## REQUIREMENT
Go through the entries below and return every line that contains "magnifier".

## Data entries

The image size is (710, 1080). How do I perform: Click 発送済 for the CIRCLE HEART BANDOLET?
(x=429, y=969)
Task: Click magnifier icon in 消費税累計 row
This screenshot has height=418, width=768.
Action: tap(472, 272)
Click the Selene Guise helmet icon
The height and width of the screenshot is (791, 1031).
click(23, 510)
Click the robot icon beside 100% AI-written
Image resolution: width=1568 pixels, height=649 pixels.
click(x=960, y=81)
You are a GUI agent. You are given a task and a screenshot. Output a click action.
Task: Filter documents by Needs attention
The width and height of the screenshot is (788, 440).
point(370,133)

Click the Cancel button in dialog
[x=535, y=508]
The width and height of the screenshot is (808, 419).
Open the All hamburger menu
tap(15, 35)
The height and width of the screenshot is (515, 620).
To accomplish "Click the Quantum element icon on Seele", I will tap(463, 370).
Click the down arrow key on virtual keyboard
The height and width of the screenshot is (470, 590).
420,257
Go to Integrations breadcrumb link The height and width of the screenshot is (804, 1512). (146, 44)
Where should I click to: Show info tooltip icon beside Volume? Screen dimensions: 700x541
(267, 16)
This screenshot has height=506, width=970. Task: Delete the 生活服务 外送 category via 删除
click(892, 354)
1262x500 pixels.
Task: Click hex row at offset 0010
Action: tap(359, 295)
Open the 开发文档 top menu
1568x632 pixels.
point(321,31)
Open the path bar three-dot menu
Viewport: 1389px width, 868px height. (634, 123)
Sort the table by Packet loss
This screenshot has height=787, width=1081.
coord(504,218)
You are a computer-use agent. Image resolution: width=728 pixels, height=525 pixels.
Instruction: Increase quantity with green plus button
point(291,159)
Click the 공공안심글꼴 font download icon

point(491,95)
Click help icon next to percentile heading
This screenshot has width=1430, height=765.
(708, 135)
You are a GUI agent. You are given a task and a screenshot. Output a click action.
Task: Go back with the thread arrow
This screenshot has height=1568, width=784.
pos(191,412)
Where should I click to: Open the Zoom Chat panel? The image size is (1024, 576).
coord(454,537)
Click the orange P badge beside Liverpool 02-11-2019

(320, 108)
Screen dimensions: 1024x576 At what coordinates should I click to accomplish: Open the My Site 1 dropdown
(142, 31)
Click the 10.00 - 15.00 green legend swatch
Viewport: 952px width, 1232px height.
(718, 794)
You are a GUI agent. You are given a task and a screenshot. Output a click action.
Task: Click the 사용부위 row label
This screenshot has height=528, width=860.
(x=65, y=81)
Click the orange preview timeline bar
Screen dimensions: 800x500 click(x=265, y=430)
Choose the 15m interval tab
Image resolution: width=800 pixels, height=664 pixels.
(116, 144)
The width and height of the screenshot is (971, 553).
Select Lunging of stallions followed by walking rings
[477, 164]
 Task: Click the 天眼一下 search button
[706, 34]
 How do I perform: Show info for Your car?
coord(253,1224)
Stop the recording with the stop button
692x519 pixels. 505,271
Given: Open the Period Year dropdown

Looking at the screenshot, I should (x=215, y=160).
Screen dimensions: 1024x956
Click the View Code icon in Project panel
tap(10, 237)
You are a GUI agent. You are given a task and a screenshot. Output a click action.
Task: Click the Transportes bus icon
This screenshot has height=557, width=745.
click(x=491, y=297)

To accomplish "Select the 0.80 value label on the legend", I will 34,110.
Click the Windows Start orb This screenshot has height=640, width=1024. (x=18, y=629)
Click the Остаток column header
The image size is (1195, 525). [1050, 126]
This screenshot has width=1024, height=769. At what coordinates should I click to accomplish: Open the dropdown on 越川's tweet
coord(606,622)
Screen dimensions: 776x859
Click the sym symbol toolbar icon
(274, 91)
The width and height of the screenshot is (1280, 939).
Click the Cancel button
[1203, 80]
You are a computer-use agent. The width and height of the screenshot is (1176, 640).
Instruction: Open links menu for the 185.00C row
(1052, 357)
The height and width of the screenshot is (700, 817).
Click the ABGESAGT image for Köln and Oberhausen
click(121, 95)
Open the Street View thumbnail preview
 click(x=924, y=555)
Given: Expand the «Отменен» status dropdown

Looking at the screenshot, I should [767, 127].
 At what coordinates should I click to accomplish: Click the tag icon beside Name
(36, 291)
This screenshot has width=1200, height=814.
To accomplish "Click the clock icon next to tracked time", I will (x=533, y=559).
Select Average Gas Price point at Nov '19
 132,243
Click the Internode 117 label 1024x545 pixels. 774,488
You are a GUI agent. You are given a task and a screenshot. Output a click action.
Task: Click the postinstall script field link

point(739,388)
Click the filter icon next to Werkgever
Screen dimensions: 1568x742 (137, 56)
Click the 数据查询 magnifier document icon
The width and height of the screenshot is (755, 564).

## FINISHED TASK
Task: Click magnifier icon in 消費税累計 row
Click the 数据查询 magnifier document icon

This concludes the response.